La teoría de Belarmino, en cuanto habla no de producir, sino de aducir el cuerpo de Cristo, aportándolo al lugar que ocupaba previamente la sustancia de pan aniquilada, ha sido conocida como teoría de la aducción (cf. Belarmino, De sacramento Eucharistiae III 18).

Suárez defiende la teoría que se ha venido en llamar teoría de la repro­ducción. Entiende la transustanciación en virtud de una doble acción de Cristo. Una primera acción afecta a la sustancia de su cuerpo, no en el sen­tido de que lo cree (pues ya existe), sino en el sentido de conservarlo. Asi­mismo, la segunda acción afecta a la sustancia de pan no para aniquilarla directamente, sino para conceder a los accidentes que existan por sí mismos. Esta doble acción (conservación de la sustancia del cuerpo de Cristo y conce­sión a los accidentes de propia subsistencia) es simultánea, y por ello la sus­tancia del cuerpo de Cristo se relaciona con los accidentes de pan y vino como fruto de esta doble acción (cf. Comentario a la Suma III disp.50).
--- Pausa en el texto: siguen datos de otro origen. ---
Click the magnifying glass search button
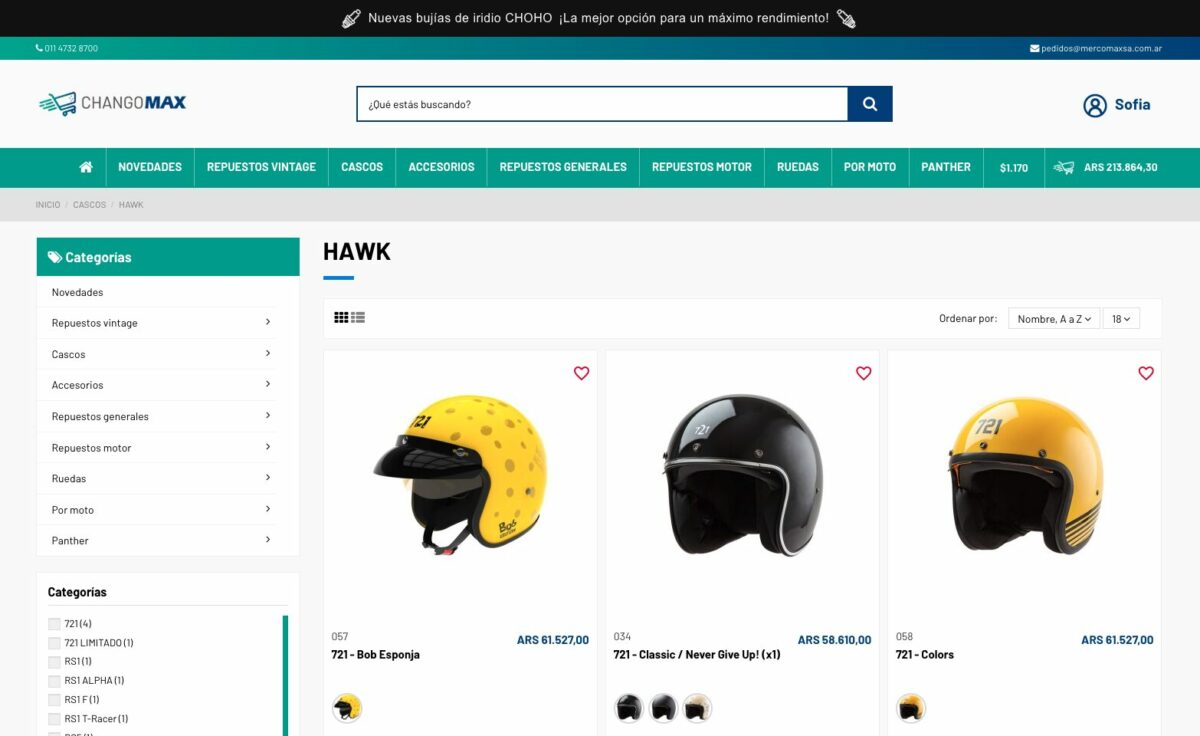Screen dimensions: 1200x736 (x=870, y=104)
Como dice De Baciocchi, Suárez no ha escapado al fisicismo sino para caer en el verbalismo (cf. oc., 92). Es difícil concebir unos accidentes que subsistan en sí mismos y parece superflua la acción tendiente a conservar la sustancia del cuerpo de Cristo.
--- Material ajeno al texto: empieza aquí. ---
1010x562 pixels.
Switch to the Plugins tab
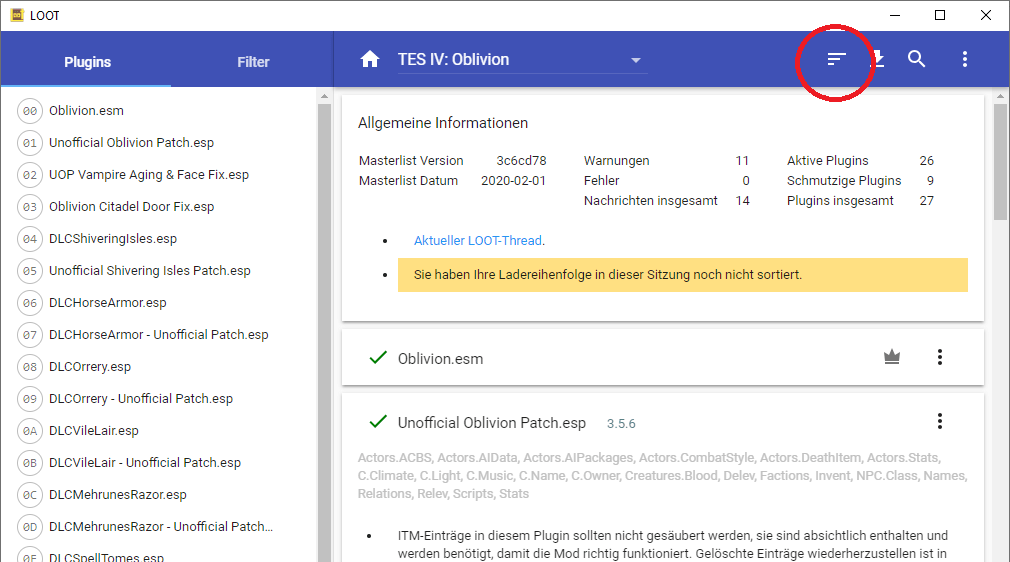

Con Descartes entramos en una problemática nueva, dada su concepción de la sustancia. Sabido es que, para Descartes, la extensión constituye la sus­tancia de los cuerpos. La sustancia, por lo tanto, es inseparable de los acci­dentes y, por consiguiente, se pone en cuestión la tesis tridentina: ¿cómo se puede hablar de transustanciación, si en la Eucaristía permanece la extensión? Por ello, Descartes entiende la transustanciación de otro modo: Así como en la asimilación de los alimentos las partículas digeridas son informadas por el alma, así en la Eucaristía las partículas de pan y vino, permaneciendo las mismas, son como informadas, de modo milagroso, por el alma de Cristo (cf. Lettres au Père Mesland [Ed. Adam Tannery] IV 162-175.345-348).

Como vemos, la teoría de Descartes viene a ser una especie de impana­ción. Será seguida, sin embargo, por los PP. Desgabets y Maignan.
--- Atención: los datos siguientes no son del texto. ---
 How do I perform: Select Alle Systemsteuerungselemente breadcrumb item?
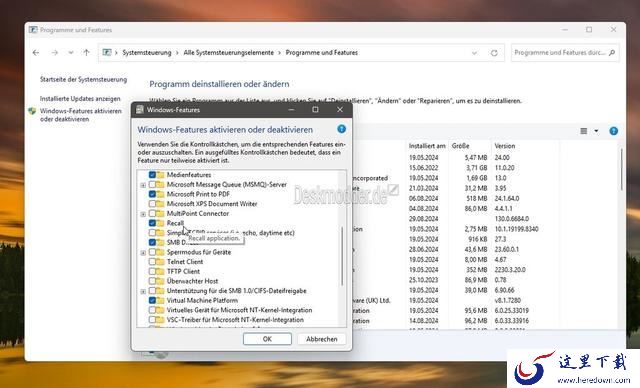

Apuntemos, finalmente, la teoría de Bayma, que fue censurada por el Santo Oficio (D 3121-3124), y la de Rosmini, asimismo censurada (D 3230-3232).

[332] Una bibliografía sobre toda la problemática del siglo xx puede en­contrarse en J. A. Sayés, Presencia real de Cristo y transustanciación. La teo­logía eucarística ante la física y la filosofía modernas (Burgos 1974); Id., La presencia real de Cristo en la Eucaristía (Madrid 1976).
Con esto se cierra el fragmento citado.